“Cloud Atlas”
Algo está podre no reino de Hollywood
A nova proposta dos irmãos Wachowski (que em tempos nos trouxeram “The Matrix”) em colaboração com o alemão Tom Tykwer chega agora aos cinemas. De seu nome “Cloud Atlas”, trata-se da adaptação do livro homónimo de David Mitchell e desenrola-se entre seis histórias distintas: desde 1849 até ao futuro longínquo de 2321. E até aqui não se lhe tire o troféu: este será um dos filmes mais ambiciosos que a memória sustenta da máquina de Hollywood. Assim, não se faz o evento por menos: um elenco que se baseia em algumas das maiores estrelas (algumas cadentes) da indústria actual, a par de um orçamento milionário que permite os mais estrondosos efeitos especiais que o dinheiro pode comprar.
Ora, e se tudo o que rodeia “Cloud Atlas” é gigante (incluindo a sua duração), também o seu falhanço faz jus ao nível que cimenta os arredores. Vai-se tentando coser uma história e transmitir a sensação de que, intimamente, tudo está ligado, mas esta será uma falácia sem precedentes. Ainda que a montagem bem se esforce para isso; em boa verdade, assiste-se ao desenrolar de várias tramas que tentam ludibriar o espectador relativamente à mensagem e respectiva complexidade que comportam. Mas, como vem sendo habitual em mil outros produtos executados pela máquina Hollywood, não são mais do que esporádicos episódios que rodeiam um vazio.
Chega a ser penoso observar como se estoura um orçamento de tal dimensão em planos visualmente fantásticos mas que duram escassos segundos: aliás, toda esta fragmentação só tornam as suas quase três horas mais dolorosas. Parece haver uma urgência de bombardear o espectador com retalhos de informação inconsequente, deixando as personagens no limbo: vieram do nada e para lá transitam. Em última instância, serão os autores que arrastam esta situação para si próprios, na megalomania de juntar no filme a maior infinidade de personagens que seja possível.

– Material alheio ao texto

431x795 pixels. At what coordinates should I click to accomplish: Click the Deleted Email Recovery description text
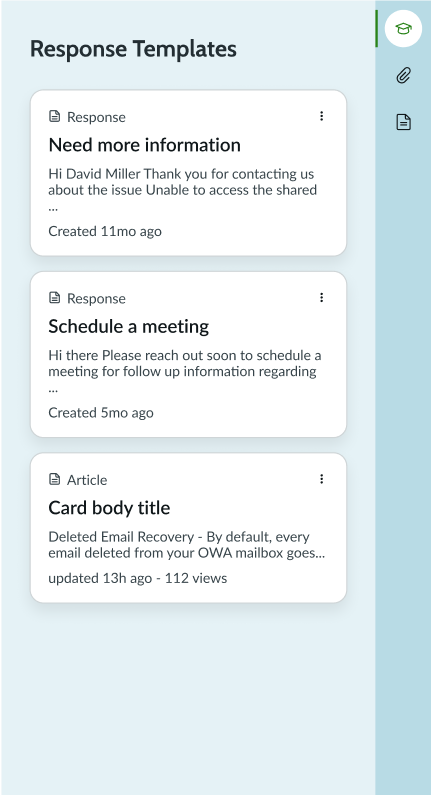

Curiosamente, “Cloud Atlas” acaba por quase funcionar quando não se leva tão a sério: de notar a narrativa que decorre no presente, onde trespassa um humor cândido bastante distante das restantes histórias que o parecem interromper.
Se quisermos chegar ao extremo poderemos observar que a origem das personagens comporta consigo a sua sentença: uma moda que os blockbusters gostam de arrastar consigo, que parece dizer pouco mas acaba por ser bastante revelador – seja na negação do final feliz para o casal homossexual ou no endeusamento do mártir para a seguir o liquidar. E “Cloud Atlas” vai-se relevando no meio destas mensagens quase fascistas, recorrendo a filosofias baratas para se “encomplexar” (onde já ouvimos essa história de que, afinal, somos todos gotas num oceano?), arrastando-se para um pseudo-clímax que nada acrescenta às histórias partidas e repartidas que pretende contar.
Lana Wachowski referiu, a propósito do filme, que este tratava dos mesmos temas com que Charles Dickens ou Victor Hugo se debatiam, mas à luz de um contexto mais entusiasmante. Pois bem, também a natureza humana tem vindo a ser matéria-prima da Arte ao longo dos tempos e isto não valida toda a criação, assim como o entusiasmo é efémero.